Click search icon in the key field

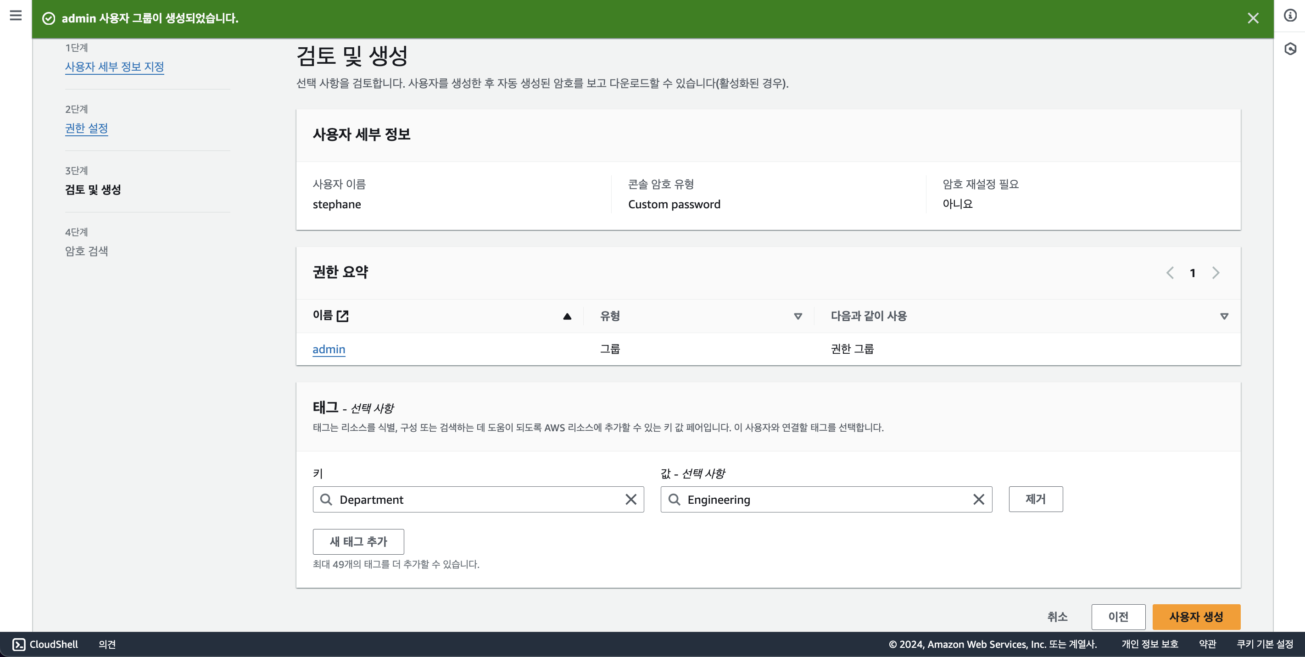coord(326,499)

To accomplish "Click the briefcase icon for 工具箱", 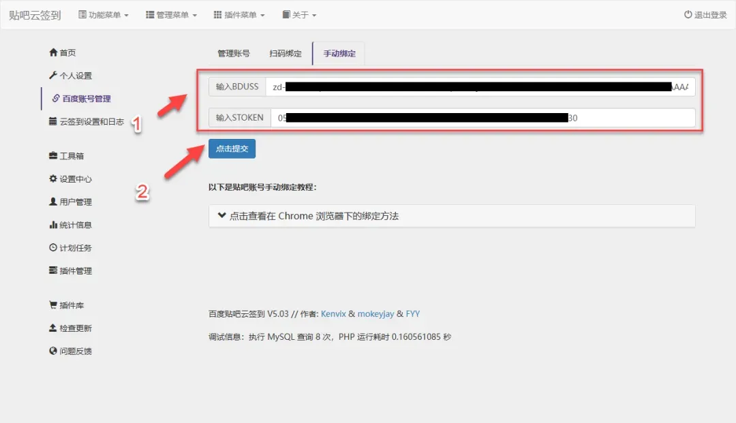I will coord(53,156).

--

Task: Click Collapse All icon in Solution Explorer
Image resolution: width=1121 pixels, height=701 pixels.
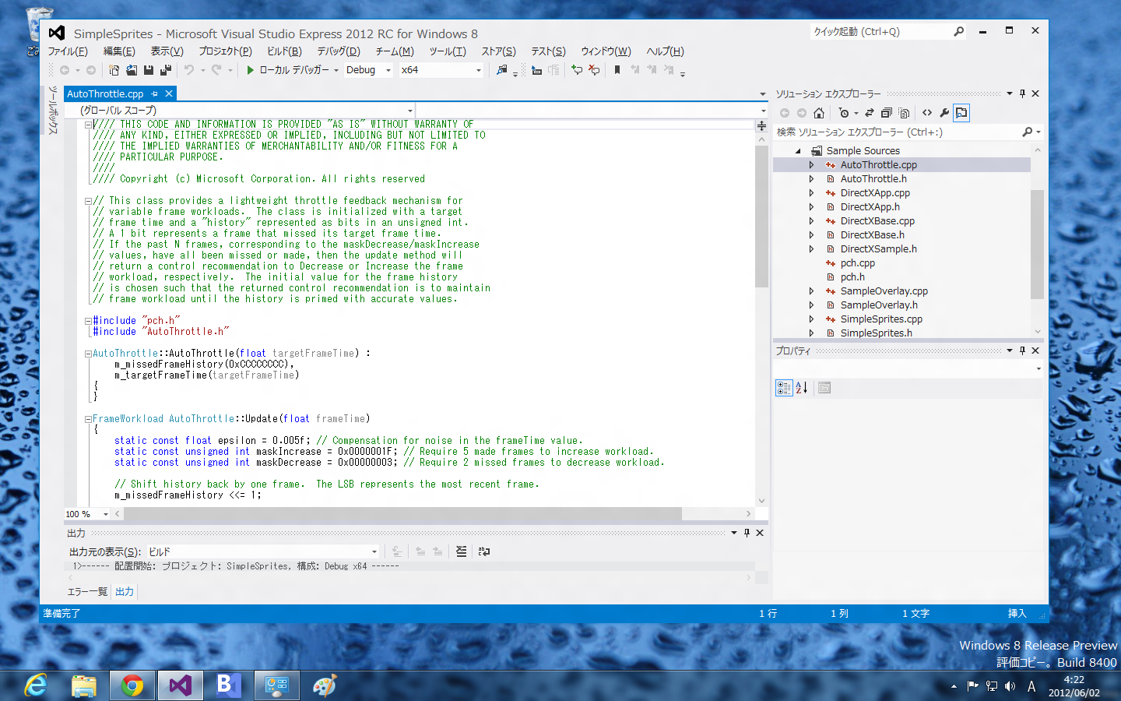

PROBLEM STATEMENT: Please copy the lines from the one with "Task: Click Collapse" to the one with "Image resolution: width=1121", both included, with no changes.

CORRECT ANSWER:
Task: Click Collapse All icon in Solution Explorer
Image resolution: width=1121 pixels, height=701 pixels.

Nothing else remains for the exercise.